DOCUMENT SECTION:

____

A post for kids age 10-100.

Meghan Fitzgerald's avatar
Meghan Fitzgerald
Mar 24, 2026
A flashlight, a floodlight and a juggler

Understanding your attention is really important. At the same time, attention is pretty complicated. So, it can help to learn about three systems that work together to help you attend: your flashlight, your floodlight, and your juggler.

I learned this helpful trio of metaphors from an attention expert, Amishi Jha. And this way of picturing these three systems can really help you start to sense how your attention operates.

Your Flashlight

Your flashlight helps you focus on one important thing at a time.

It’s like you shine your attention on one thing, and whatever you focus on becomes bright, while other stuff you could pay attention to fades away. You need this to follow a train of thought, complete a task, tune in to how you are feeling or truly connect to another person.

Your Floodlight

Your floodlight lets you stay aware of what’s happening around you, even when your flashlight is focused on something.

You need this kind of attention to recognize when you need to change what you’re focusing on or as new and important information pops up in your environment. Like when you’re deep into a video game or phone call, and someone you care about walks into the room. Your floodlight let’s you realize they’ve arrived, even though your flashlight is hard at work.

Your Juggler

Then, there’s the juggler, which helps you switch and decide what to pay attention to when — balancing awareness (your floodlight), focus (your flashlight), and your goals.

____

DATA FOR THIS EXERCISE:
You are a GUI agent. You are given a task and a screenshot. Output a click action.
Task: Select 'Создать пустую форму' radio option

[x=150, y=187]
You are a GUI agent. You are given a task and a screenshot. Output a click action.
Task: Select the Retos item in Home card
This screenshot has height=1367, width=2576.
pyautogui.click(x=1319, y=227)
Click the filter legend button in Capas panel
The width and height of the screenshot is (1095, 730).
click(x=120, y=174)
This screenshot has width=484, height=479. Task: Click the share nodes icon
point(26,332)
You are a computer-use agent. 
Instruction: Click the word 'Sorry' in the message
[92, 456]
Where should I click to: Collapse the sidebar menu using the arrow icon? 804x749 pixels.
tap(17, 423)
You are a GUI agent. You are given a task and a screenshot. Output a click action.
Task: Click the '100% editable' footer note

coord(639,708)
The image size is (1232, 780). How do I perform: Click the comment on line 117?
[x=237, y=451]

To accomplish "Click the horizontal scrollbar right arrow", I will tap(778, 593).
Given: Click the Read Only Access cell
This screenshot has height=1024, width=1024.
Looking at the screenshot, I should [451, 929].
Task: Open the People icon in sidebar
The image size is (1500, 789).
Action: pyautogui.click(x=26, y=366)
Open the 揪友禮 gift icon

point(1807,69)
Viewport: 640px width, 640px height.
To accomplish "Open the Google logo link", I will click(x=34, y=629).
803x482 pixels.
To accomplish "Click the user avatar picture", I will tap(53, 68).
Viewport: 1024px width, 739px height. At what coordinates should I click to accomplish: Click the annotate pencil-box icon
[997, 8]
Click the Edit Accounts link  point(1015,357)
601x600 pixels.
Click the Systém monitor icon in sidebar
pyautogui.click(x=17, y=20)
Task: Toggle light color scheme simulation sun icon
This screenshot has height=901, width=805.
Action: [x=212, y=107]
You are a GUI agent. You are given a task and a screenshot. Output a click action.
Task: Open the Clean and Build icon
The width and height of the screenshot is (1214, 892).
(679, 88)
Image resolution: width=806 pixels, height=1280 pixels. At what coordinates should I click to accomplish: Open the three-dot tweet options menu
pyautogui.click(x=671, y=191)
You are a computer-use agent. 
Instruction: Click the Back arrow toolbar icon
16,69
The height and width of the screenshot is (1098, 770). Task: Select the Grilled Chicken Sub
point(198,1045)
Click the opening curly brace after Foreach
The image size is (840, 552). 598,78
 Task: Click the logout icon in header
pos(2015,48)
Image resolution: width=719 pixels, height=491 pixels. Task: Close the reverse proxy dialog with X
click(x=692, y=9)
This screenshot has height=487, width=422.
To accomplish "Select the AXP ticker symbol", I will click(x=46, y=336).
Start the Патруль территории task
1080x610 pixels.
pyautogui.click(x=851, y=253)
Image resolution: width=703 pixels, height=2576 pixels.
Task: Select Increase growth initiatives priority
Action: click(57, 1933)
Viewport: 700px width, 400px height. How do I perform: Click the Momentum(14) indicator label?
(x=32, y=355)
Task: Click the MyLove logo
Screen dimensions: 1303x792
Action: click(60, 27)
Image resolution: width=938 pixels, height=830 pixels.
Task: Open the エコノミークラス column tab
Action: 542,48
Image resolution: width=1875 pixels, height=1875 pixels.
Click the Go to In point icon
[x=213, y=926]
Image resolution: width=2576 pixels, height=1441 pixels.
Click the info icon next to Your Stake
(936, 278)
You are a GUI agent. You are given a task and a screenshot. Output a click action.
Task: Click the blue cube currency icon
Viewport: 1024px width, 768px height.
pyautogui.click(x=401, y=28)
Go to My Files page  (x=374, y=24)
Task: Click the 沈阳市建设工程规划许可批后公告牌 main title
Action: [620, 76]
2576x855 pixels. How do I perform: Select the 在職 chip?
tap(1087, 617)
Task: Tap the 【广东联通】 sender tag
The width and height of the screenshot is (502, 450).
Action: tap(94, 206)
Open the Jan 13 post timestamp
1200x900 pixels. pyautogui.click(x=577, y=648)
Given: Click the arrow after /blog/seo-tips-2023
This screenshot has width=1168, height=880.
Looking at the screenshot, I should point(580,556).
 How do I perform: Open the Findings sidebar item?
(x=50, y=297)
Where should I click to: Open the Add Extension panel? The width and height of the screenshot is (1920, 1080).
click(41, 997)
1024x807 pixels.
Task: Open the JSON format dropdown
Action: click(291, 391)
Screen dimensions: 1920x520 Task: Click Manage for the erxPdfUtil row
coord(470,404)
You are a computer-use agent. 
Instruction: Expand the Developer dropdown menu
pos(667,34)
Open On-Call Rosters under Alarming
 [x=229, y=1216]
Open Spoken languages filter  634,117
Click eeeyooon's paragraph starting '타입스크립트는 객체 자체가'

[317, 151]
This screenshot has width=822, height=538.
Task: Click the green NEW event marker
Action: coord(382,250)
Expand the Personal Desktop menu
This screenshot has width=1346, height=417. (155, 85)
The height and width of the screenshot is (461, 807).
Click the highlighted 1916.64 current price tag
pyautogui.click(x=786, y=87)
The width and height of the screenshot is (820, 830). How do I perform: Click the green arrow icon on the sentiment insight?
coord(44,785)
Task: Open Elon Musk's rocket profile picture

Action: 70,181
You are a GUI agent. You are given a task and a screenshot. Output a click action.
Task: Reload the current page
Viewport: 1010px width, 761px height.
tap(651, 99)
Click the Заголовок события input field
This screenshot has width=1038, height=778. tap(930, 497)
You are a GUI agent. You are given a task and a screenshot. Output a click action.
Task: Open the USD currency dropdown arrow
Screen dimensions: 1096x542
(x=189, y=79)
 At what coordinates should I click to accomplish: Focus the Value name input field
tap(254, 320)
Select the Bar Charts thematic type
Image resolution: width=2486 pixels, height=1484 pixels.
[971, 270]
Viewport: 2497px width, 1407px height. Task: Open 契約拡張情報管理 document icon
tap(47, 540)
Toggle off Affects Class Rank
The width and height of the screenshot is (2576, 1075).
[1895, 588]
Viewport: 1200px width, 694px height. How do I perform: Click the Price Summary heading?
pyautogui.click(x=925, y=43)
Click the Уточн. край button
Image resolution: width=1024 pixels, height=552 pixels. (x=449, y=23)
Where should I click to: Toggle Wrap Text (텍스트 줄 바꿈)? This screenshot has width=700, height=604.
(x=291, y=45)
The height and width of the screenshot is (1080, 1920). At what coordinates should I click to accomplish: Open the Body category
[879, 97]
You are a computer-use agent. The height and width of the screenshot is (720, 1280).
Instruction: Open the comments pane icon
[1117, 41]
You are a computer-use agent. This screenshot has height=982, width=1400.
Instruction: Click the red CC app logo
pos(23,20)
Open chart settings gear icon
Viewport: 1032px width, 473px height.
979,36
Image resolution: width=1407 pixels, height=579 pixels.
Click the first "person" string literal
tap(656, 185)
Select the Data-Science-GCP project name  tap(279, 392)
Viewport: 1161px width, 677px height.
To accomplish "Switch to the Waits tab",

____

PROBLEM SET:
- A) Repeat the passage from the attention post verbatim, from "I learned this" up to and including "thing at a time.".
- B) Find each line in the listing that contains the word "Where" and copy those lines.

PER-TASK ANSWERS:
- A)
I learned this helpful trio of metaphors from an attention expert, Amishi Jha. And this way of picturing these three systems can really help you start to sense how your attention operates.

Your Flashlight

Your flashlight helps you focus on one important thing at a time.

- B)
Where should I click to: Collapse the sidebar menu using the arrow icon? 804x749 pixels.
Where should I click to: Open the Add Extension panel? The width and height of the screenshot is (1920, 1080).
Where should I click to: Toggle Wrap Text (텍스트 줄 바꿈)? This screenshot has width=700, height=604.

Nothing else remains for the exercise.